Goal of the exercise: All lines in the records below that hold "scrollbar" are to be shown.

Saved entries
****
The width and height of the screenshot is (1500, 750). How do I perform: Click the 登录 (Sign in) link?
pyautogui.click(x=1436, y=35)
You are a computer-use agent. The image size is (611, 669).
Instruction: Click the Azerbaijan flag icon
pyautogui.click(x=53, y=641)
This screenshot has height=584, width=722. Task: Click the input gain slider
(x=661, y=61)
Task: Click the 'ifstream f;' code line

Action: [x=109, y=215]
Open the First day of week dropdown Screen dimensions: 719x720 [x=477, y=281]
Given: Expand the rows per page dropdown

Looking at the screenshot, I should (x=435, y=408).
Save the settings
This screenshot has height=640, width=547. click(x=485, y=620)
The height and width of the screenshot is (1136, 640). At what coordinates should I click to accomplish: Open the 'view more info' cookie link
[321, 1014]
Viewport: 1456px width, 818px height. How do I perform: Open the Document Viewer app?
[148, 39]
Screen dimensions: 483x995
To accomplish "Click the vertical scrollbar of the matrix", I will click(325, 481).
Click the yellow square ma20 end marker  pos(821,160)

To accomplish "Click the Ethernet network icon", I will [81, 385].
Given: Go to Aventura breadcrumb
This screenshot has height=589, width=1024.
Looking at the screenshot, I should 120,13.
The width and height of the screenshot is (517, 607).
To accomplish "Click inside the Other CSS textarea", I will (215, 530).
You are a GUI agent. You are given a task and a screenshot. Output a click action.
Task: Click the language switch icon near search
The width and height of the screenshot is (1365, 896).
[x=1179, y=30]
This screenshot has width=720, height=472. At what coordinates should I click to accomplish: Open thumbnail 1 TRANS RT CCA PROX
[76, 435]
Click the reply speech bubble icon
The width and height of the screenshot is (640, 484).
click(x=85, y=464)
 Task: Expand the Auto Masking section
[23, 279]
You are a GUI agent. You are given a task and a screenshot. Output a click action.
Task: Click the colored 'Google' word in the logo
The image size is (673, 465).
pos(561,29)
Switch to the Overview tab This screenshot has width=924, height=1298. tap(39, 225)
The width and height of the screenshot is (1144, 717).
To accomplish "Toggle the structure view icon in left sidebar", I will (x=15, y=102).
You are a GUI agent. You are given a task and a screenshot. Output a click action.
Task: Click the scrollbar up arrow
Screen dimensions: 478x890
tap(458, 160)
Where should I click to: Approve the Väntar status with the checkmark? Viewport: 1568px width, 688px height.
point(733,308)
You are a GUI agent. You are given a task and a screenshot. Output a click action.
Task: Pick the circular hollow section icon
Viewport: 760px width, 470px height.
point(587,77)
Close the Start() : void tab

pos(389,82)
****
Output for this task:
To accomplish "Click the vertical scrollbar of the matrix", I will click(325, 481).
Task: Click the scrollbar up arrow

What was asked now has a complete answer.